What the exercise asks: This exercise asks for the entries below to be printed exactly.

Dataset excerpts:
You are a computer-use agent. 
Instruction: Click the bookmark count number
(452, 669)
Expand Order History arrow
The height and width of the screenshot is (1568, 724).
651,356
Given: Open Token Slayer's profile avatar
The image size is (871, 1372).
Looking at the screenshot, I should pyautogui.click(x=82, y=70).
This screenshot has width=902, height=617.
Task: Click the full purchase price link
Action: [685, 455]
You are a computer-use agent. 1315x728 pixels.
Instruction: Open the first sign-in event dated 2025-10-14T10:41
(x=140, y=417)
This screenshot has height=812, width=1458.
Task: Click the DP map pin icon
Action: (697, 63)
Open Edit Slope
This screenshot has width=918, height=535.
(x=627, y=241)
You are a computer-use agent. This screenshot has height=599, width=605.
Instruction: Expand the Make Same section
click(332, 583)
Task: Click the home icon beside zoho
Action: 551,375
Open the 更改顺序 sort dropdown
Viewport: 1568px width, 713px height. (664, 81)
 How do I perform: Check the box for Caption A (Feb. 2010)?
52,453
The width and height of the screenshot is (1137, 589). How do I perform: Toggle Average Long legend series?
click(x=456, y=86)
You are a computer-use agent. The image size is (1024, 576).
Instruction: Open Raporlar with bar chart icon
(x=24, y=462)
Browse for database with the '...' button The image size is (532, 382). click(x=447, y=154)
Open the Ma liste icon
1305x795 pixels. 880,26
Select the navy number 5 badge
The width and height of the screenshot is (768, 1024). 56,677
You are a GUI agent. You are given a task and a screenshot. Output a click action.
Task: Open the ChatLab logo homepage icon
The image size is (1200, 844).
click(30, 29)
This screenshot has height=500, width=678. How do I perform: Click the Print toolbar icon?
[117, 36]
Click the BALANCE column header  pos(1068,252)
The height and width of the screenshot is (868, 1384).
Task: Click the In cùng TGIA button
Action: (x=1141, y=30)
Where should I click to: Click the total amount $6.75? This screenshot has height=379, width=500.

Solution to this problem:
You are a computer-use agent. 
Instruction: Click the bookmark count number
(452, 669)
Expand Order History arrow
The height and width of the screenshot is (1568, 724).
651,356
Given: Open Token Slayer's profile avatar
The image size is (871, 1372).
Looking at the screenshot, I should pyautogui.click(x=82, y=70).
This screenshot has width=902, height=617.
Task: Click the full purchase price link
Action: [685, 455]
You are a computer-use agent. 1315x728 pixels.
Instruction: Open the first sign-in event dated 2025-10-14T10:41
(x=140, y=417)
This screenshot has height=812, width=1458.
Task: Click the DP map pin icon
Action: (697, 63)
Open Edit Slope
This screenshot has width=918, height=535.
(x=627, y=241)
You are a computer-use agent. This screenshot has height=599, width=605.
Instruction: Expand the Make Same section
click(332, 583)
Task: Click the home icon beside zoho
Action: 551,375
Open the 更改顺序 sort dropdown
Viewport: 1568px width, 713px height. (664, 81)
 How do I perform: Check the box for Caption A (Feb. 2010)?
52,453
The width and height of the screenshot is (1137, 589). How do I perform: Toggle Average Long legend series?
click(x=456, y=86)
You are a computer-use agent. The image size is (1024, 576).
Instruction: Open Raporlar with bar chart icon
(x=24, y=462)
Browse for database with the '...' button The image size is (532, 382). click(x=447, y=154)
Open the Ma liste icon
1305x795 pixels. 880,26
Select the navy number 5 badge
The width and height of the screenshot is (768, 1024). 56,677
You are a GUI agent. You are given a task and a screenshot. Output a click action.
Task: Open the ChatLab logo homepage icon
The image size is (1200, 844).
click(30, 29)
This screenshot has height=500, width=678. How do I perform: Click the Print toolbar icon?
[117, 36]
Click the BALANCE column header  pos(1068,252)
The height and width of the screenshot is (868, 1384).
Task: Click the In cùng TGIA button
Action: (x=1141, y=30)
Where should I click to: Click the total amount $6.75? This screenshot has height=379, width=500.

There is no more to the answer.